Vous trouverez ici les réponses aux questions les plus récurentes.
L'aïkibudo est un art martial traditionnel d'origine japonaise essentiellement basé sur des techniques de défense individuelle. Il est très proche de l'aïkido, et hérite des mêmes enseignements issus des pratiques martiales des samouraïs. Il ne peut être décrit comme une évolution de l'aïkido, bien plus connu, mais comme une autre forme de l'enseignement d'un même fondateur, Morihei Ueshiba. Mais créé par un dissident, un ancien élève de Morihei Ueshiba
L’aïkibudo garde un ancrage fort dans le tradition à travers la pratique du Daito Ryu et du Katori Shinto Ryu.

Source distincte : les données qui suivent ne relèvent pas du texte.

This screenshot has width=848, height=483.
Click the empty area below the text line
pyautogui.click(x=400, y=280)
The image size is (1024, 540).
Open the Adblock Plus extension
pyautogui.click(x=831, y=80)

En aïkibudo il n’y a pas de combats au sens propre du terme car il n’y a ni vainqueur, ni vaincu, vu que les deux partenaires jouent tour à tour les deux rôles. Cet art s’exprime donc par des esquives, d'ukemi(chutes), des contrôles au sol, des sutemi (sacrifice de son corps dans le but de neutraliser son adversaire), de tai sabaki (déplacements), des kata (successions d’attaques et de parades codifiées) et des étranglements.

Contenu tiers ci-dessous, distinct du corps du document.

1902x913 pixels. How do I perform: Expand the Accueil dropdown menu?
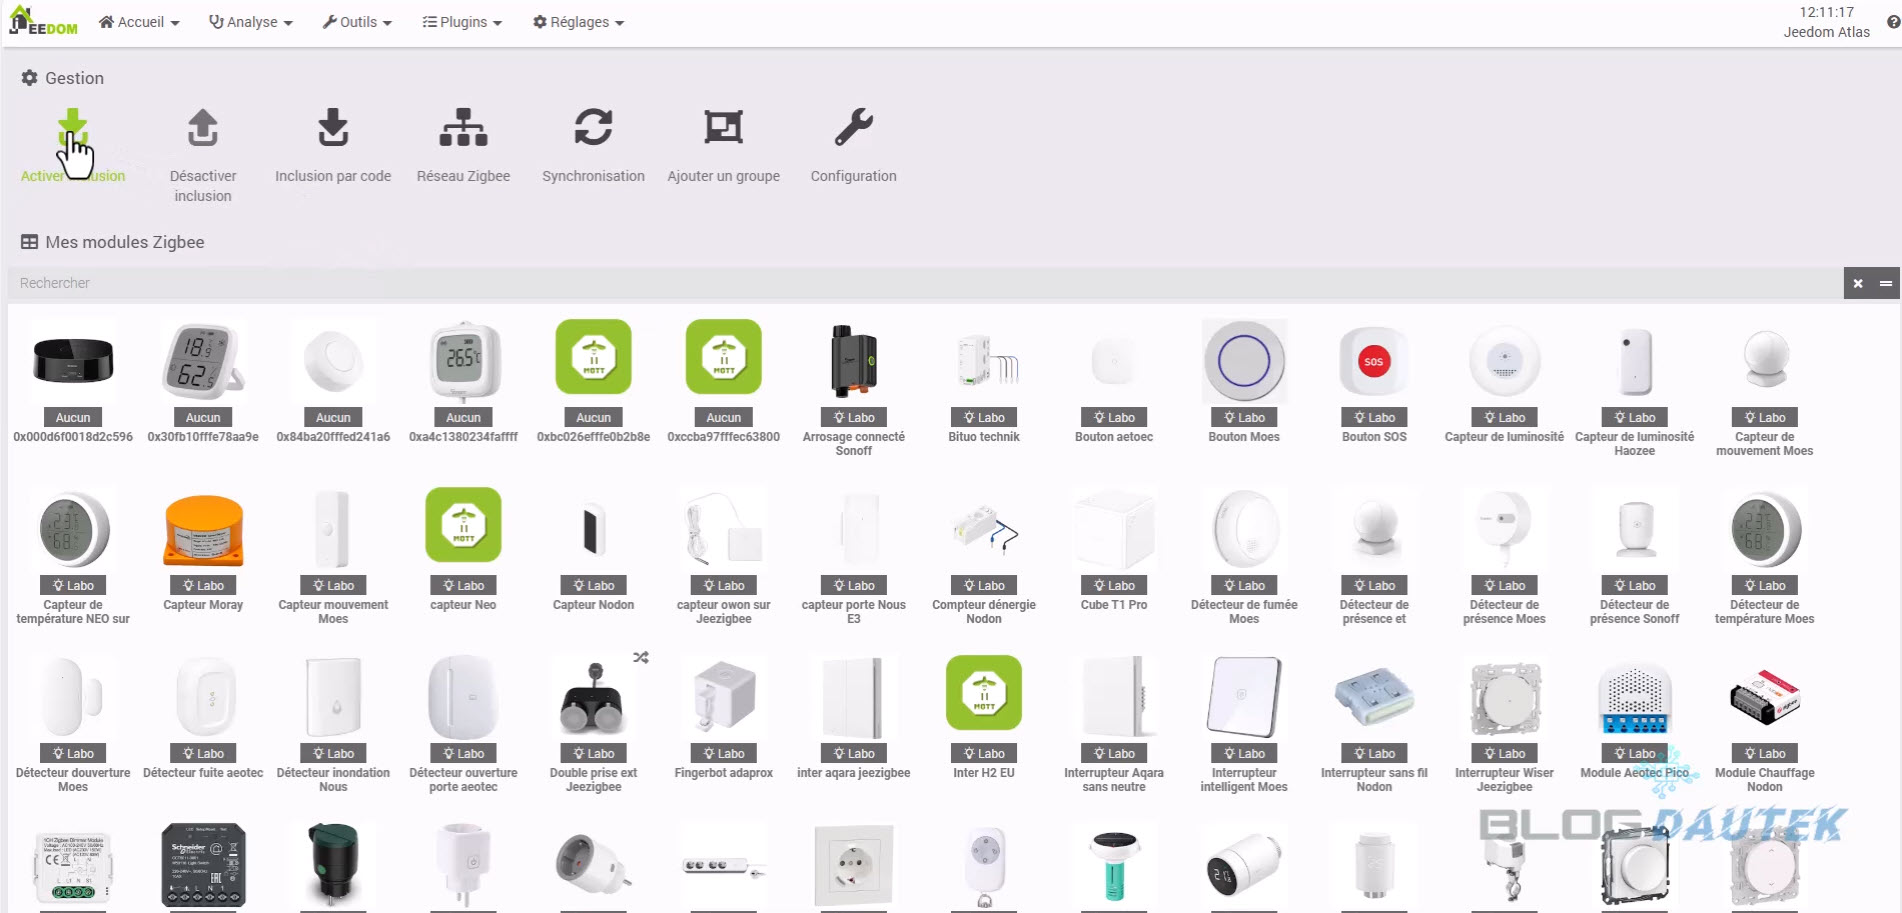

Il ne doit pas y avoir recours à la force physique et le respect des partenaires est fondamental.
C’est le secret du clan des Takeda. Cet art de guerre n’était au début enseigné qu’au membre du clan . Ce sont des techniques de clefs de bras et de jambes très efficaces et mortelles.
«la technique est brève, rustique, directe, sans complaisance mais contrôlée, dure et réellement efficace. Il n’y ni jeu, ni expression libre, apanage des arts martiaux modernes. Une attaque = une réponse qui doit être décisive.»(A.Floquet)

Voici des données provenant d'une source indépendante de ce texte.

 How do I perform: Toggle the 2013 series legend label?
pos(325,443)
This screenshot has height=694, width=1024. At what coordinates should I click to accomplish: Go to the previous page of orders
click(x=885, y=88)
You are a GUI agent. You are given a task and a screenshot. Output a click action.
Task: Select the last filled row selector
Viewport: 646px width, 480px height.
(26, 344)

C'est une école d'arme faisant partie de l'aïkibudo. On y pratique le bo, la naginata, le bokodachi, la naginata , le boken et le tanto.
Si les concepts éthiques et philosophiques restent les mêmes, les techniques et leur mise en application sont différentes. Ainsi on recherchera plus l’efficacité du geste en aïkibudo qu’en aïkido où ce sera sa beauté qui primera.
Chaque cours débute et se termine par un salut durant lequel les ordres sont donnés par le sempaï (le plus ancien élève du dojo). Lors du salut le professeur se place dos au Shinzen (photo du fondateur de la pratique), face à ses élèves aligné et rangé par ordre d’ancienneté (du plus ancien à droite au dernier venu à gauche).
Il y a 5 ordre différents que donne le sempaï :
1. Seiza ! : Mettez-vous à genoux !
2. Shinzen ni rei : Salons le Shinzen
3. Sensei ni rei : Saluons le professeur
4. Otagai ni rei : Saluons nous
5. Kiritsu ! : Levez-vous !
Le cours est effectué par le professeur, secondé par les personnes les plus expérimentés du dojo.
L’aïkibudo est ouvert à tout le monde en bonne forme physique.
Pour les débutants seulement un kimono, une ceinture blanche et de la bonne humeur sont nécessaire. L’aikibudo intégrant également la pratique des armes il est utile de se munir d’un bokken (sabre long en bois), d’un bokodachi (sabre court en bois), d’une naginata (hallebarde en bois), d’un bo (bâton long en bois) ou d’un tanto (poignard en bois). Cependant ces équipements restant chères, il n’est pas nécessaire au débutant de s’en procurer. On voit souvent des pratiquant porter des hakama (pantalon ample plissé, bleu ou noir) lors de démonstration ou même pendant les cours. Le hakama reste cependant réservé aux yudansha, c'est-à-dire aux personnes ayant au moins passé leur premier dan.